PEDIDO: Reproduza sem alterações as linhas da listagem, começando pela linha com "You are a computer-use agent. This" e indo até a linha com "coord(182,266)", ambas incluídas. Deixe as imagens de fora da resposta.

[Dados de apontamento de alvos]
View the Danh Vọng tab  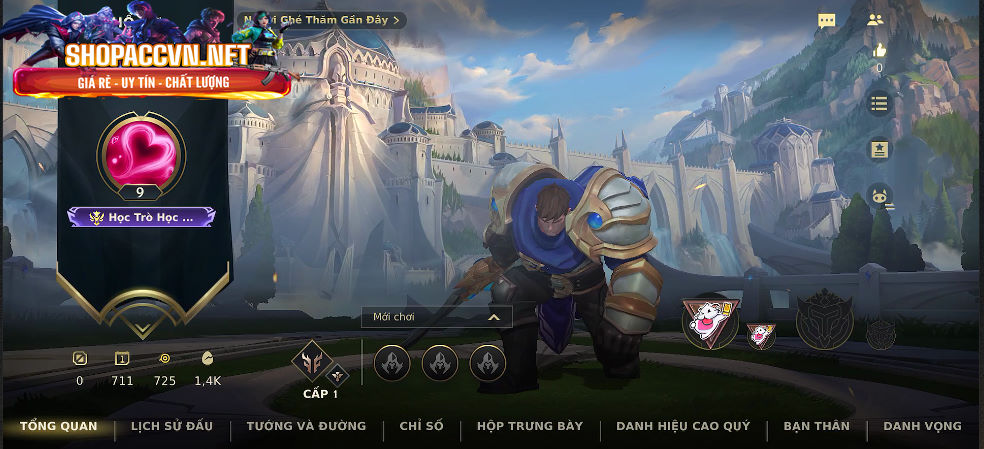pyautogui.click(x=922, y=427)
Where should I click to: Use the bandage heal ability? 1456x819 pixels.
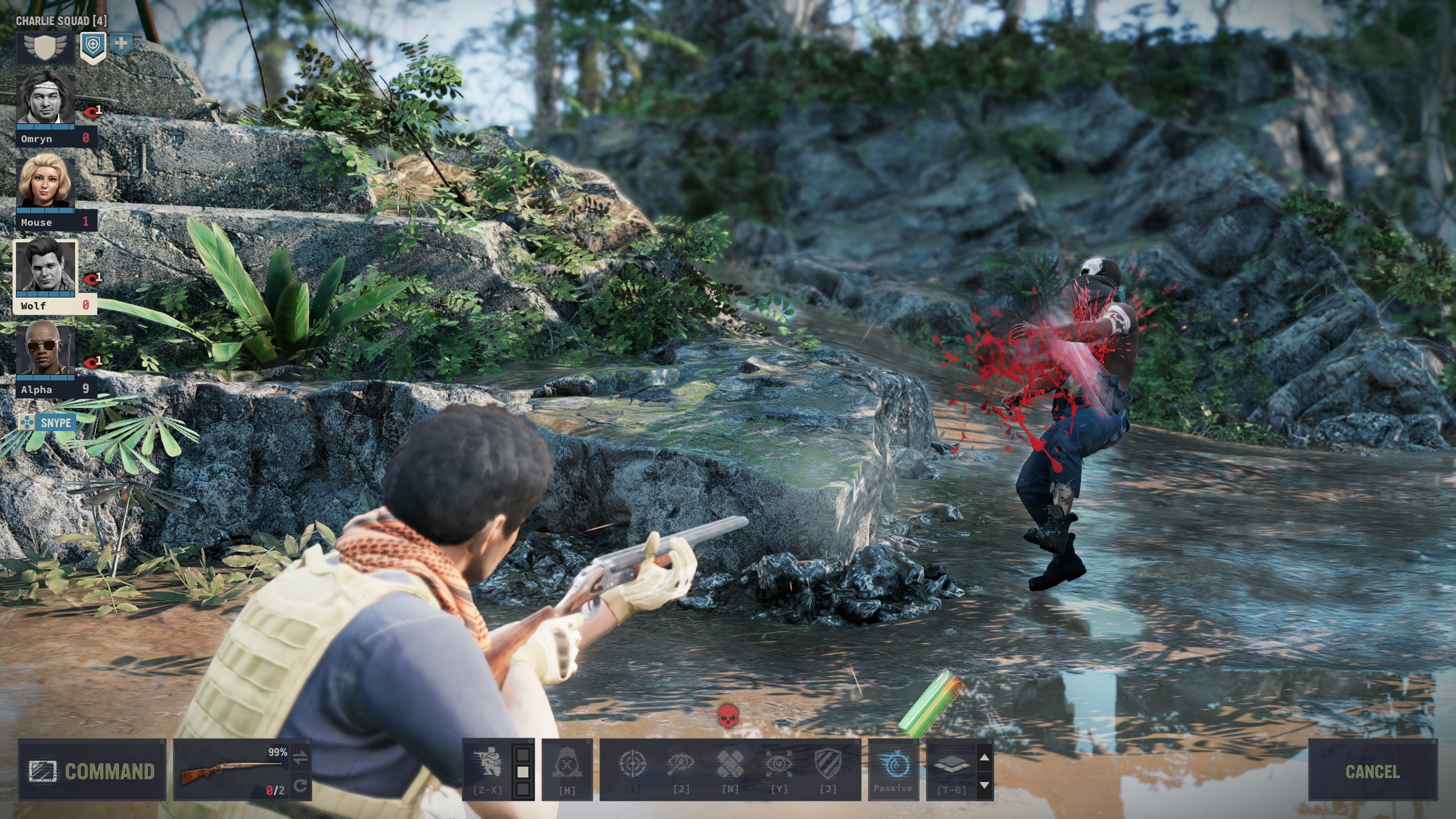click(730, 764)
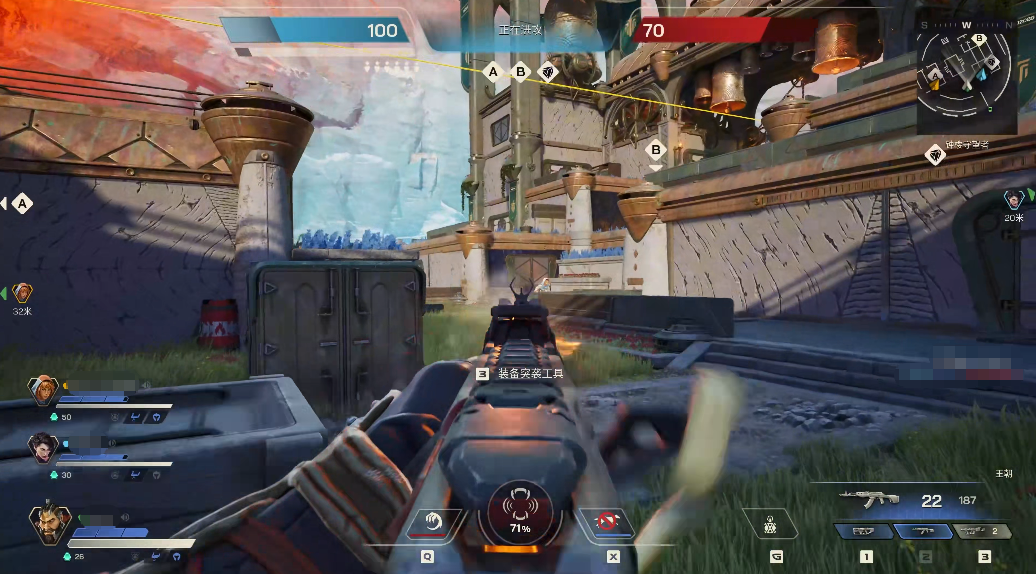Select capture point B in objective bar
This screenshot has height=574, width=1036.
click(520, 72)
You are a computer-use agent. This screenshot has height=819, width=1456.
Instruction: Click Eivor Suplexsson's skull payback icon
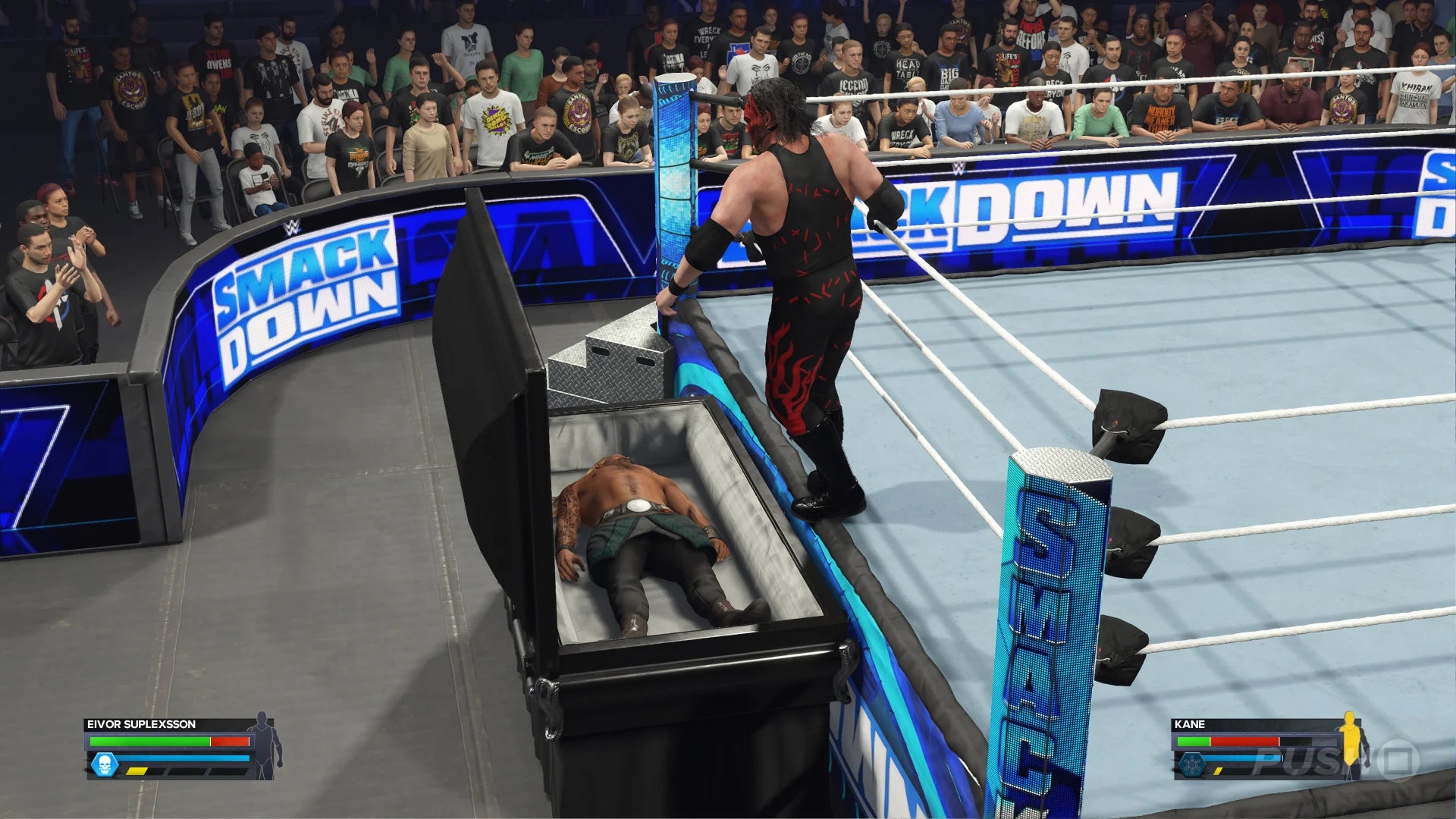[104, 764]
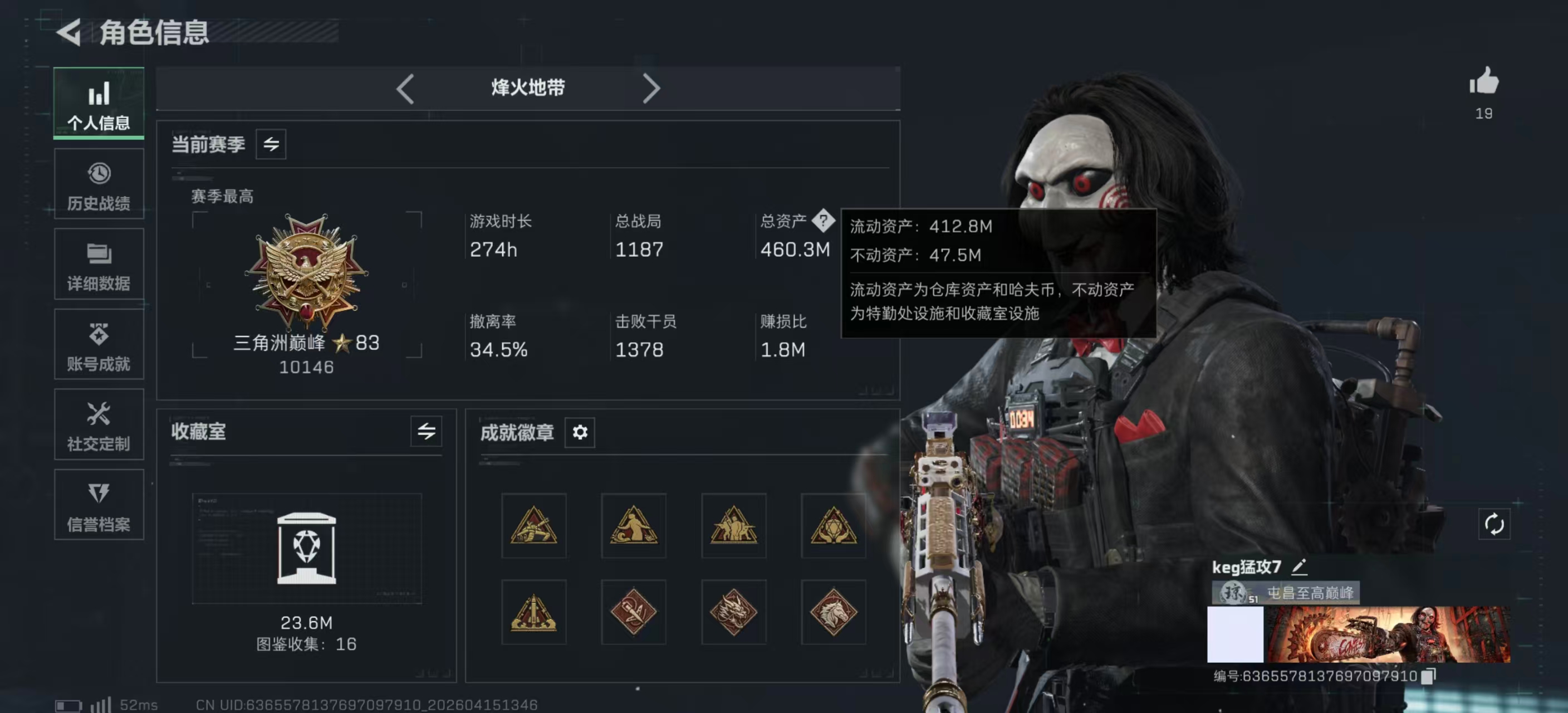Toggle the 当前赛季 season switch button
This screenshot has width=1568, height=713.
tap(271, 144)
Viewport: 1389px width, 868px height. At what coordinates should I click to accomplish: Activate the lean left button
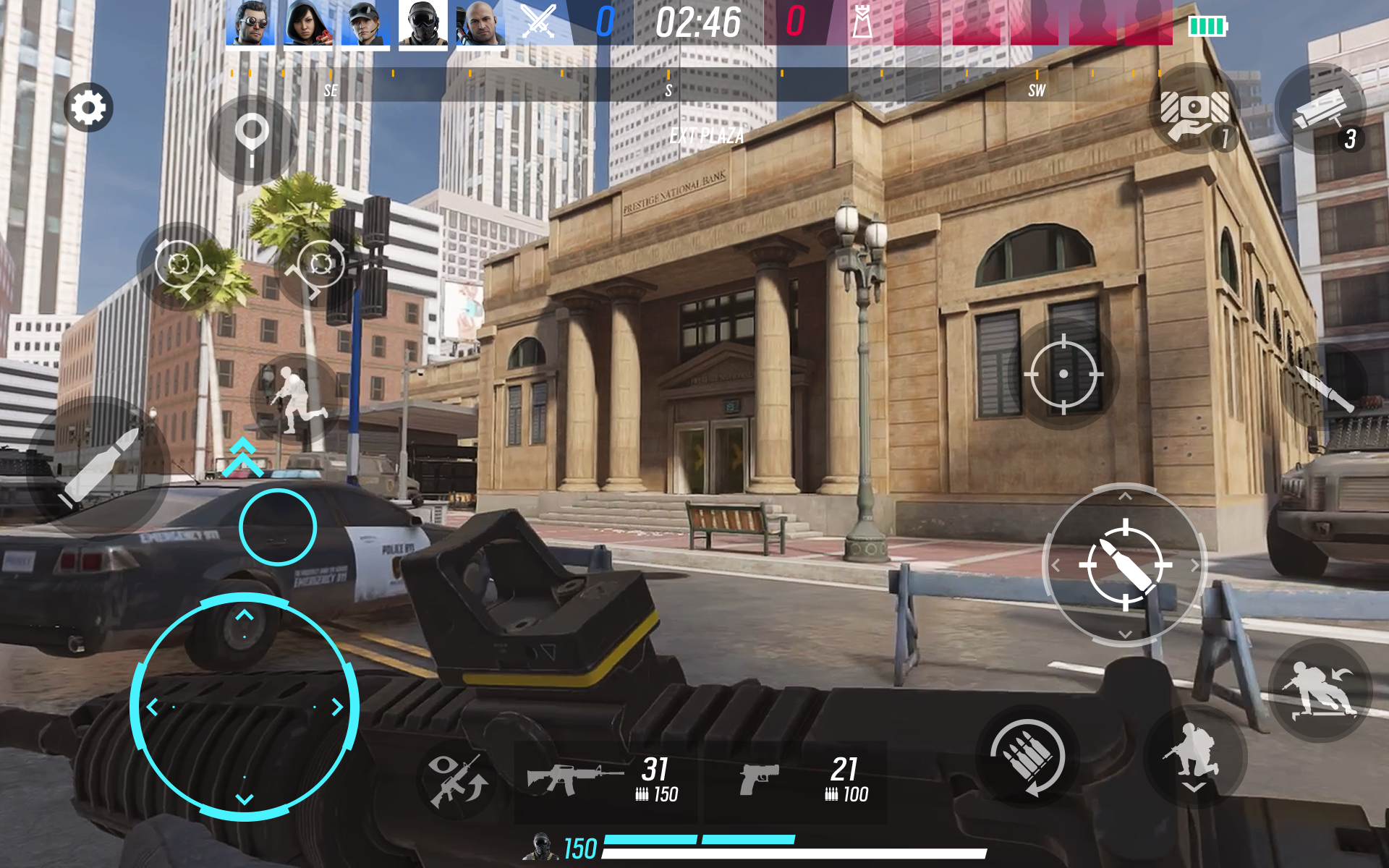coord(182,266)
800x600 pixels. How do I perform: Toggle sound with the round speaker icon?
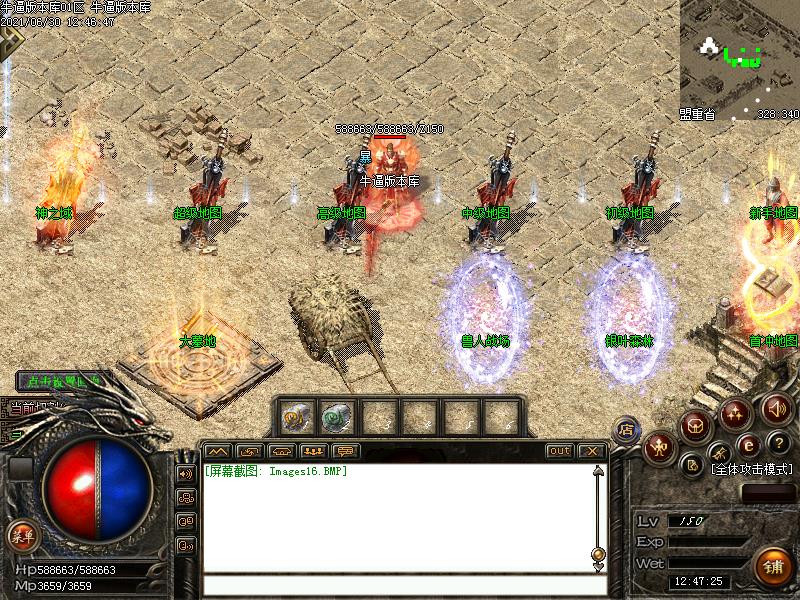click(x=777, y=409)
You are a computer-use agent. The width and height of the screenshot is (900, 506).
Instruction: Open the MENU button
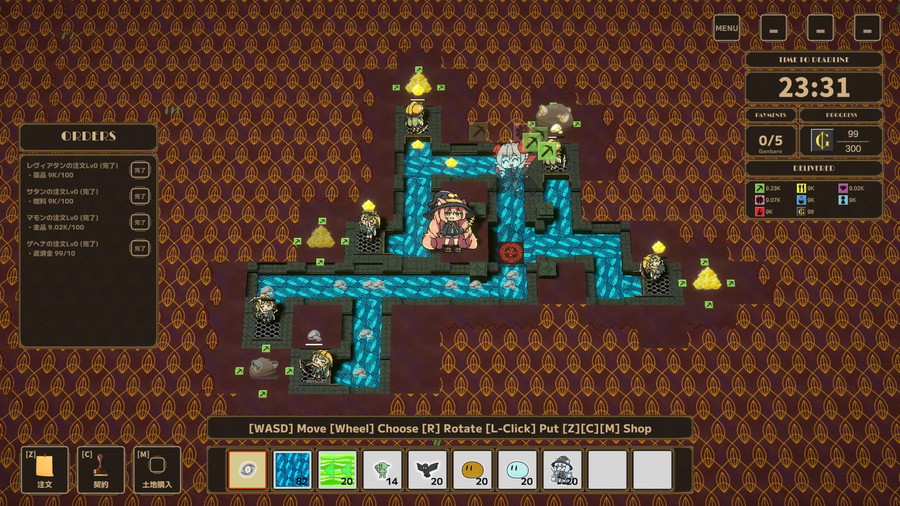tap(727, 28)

A RESPOSTA:
You are a computer-use agent. This screenshot has height=819, width=1456.
Instruction: Click Eivor Suplexsson's skull payback icon
[104, 764]
Toggle the 当前赛季 season switch button
This screenshot has width=1568, height=713.
tap(271, 144)
Viewport: 1389px width, 868px height. At what coordinates should I click to accomplish: Activate the lean left button
coord(182,266)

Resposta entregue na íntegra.